Die neue Fernwasserleitung führt von Tschirn/Effelter nach Trebesberg-Wilhelmsthal. "Das Wasser-Fernleitungsnetz wird nicht nur für Wilhelmsthal gebaut", betonten die Wilhelmsthaler Bürgermeisterin und stellvertretende Vorsitzende der FWG, Susanne Grebner. Sie sprach von der Notwendigkeit der Solidarität zwischen den beteiligten Kommunen der FWG.


Wasser zu günstigen Preisen

Der CSU-Landtagsabgeordnete Jürgen Baumgärtner, der vor rund acht Monaten die FWG als Vorsitzender übernahm, bedankte sich beim Kooperationspartner Fernwasserversorgung Oberfranken (FWO) und deren Vorsitzendem, Heinz Köhler. Sein Dank galt auch der fränkischen Ingenieurgemeinschaft, den Ingenieurbüros SRP Schneider, Gauff (Nürnberg) und Pla-fog (Kulmbach). Ziel aller Maßnahmen sei, die Menschen auch in Zukunft mit ausreichend qualitätsmäßig einwandfreien Wasser zu versorgen und das zu günstigen Preisen. Der Geschäftsführer von SRP, Werner Kuhnlein, wies darauf hin, dass bei der Baumaßnahme soweit wie möglich heimische Firmen zum Zuge kommen. Das sei gut für die Arbeitsplätze in der Region.

Er sprach auch davon, dass die FWG zusammen mit der FWO und der Ingenieurgemeinschaft innerhalb kürzester Zeit eine umfassende Planung zur Sanierung des angeschlagenen Wasserzweckverbandes auf den Weg gebracht haben.

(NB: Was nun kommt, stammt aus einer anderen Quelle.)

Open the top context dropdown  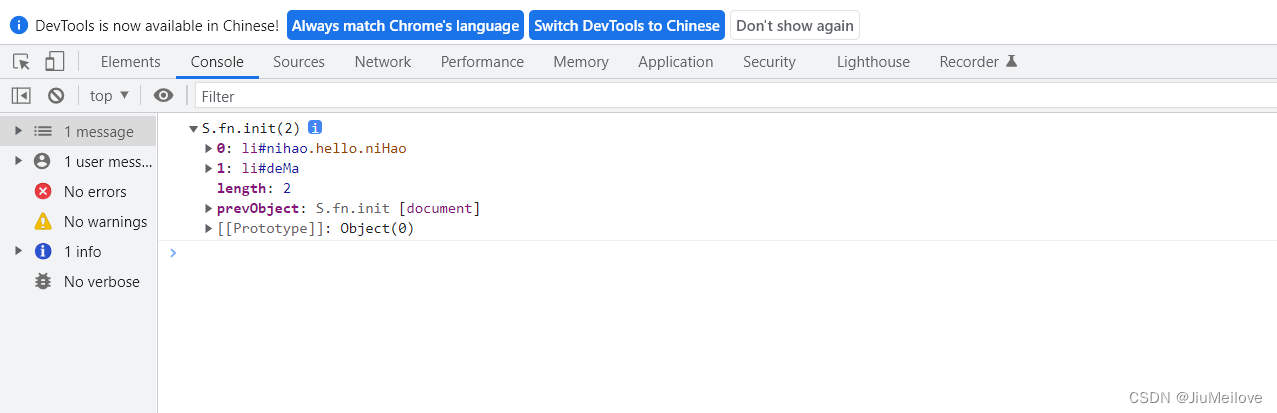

Heinz Köhler erinnerte daran, dass vor zwei Jahren die FWO nicht weit von Effelter der Spatenstich für die neue, im Norden gelegene Wasserfernleitung der FWG getätigt wurde.


Pflichtaufgabe der Kommune

Während für die südliche Fernleitung die FWG zuständig ist, habe die FWO im Zuge der Kooperationsvereinbarung der Sanierung die nördliche Fernleitung der FWG übernommen. 1,6 Millionen Euro wurden verbaut. Seine Anerkennung äußerte Köhler gegenüber Baumgärtner: "Ohne dein Wirken hätten die FWG und die FWO niemals so zusammengearbeitet."
Der stellvertretende Landrat, Gerhard Wunder, ließ keinen Zweifel daran, dass die Wasserversorgung eine Pflichtaufgabe der Kommune sei. Solidarität, so nahm er Bezug auf die einleitenden Worte der stellvertretenden Vorsitzenden des FWG, Susanne Grebner, müsse sein, "aber irgendwann hat alles seine Grenzen!" Er sprach von stattgefundenen und von noch weiteren Diskussionen bezüglich der Weiterentwicklung beziehungsweise der weiteren Maßnahmen innerhalb der FWG.


Dank an Baumgärtner und Köhler

Der CSU-Landratskandidat, Klaus Löffler, dessen Ortsteile - anders als die Kerngemeinde Steinbach - von der FWG mit Wasser versorgt werden, sprach Baumgärtner und Köhler seinen besonderen Dank für deren Engagement aus. Ohne deren Wirken wäre keine Bewegung in die FWG gekommen.


"Kostbarkeit der Schöpfung"

Pfarrer Swen Raube gab den kirchlichen Segen für die Baumaßnahme.
Er gab zu bedenken, dass es die Bevölkerung oftmals als selbstverständlich hinnehme, den Wasserhahn einzuschalten und daraus einwandfreies Wasser zu entnehmen. Er rief die Bedeutung des Wassers ins Bewusstsein. "Wasser ist eine Kostbarkeit der Schöpfung!" Läuft alles nach Plan, so soll die Baumaßnahme neue Fernleitung-Süd (wir berichteten am Samstag) noch in diesem Jahr vollendet werden.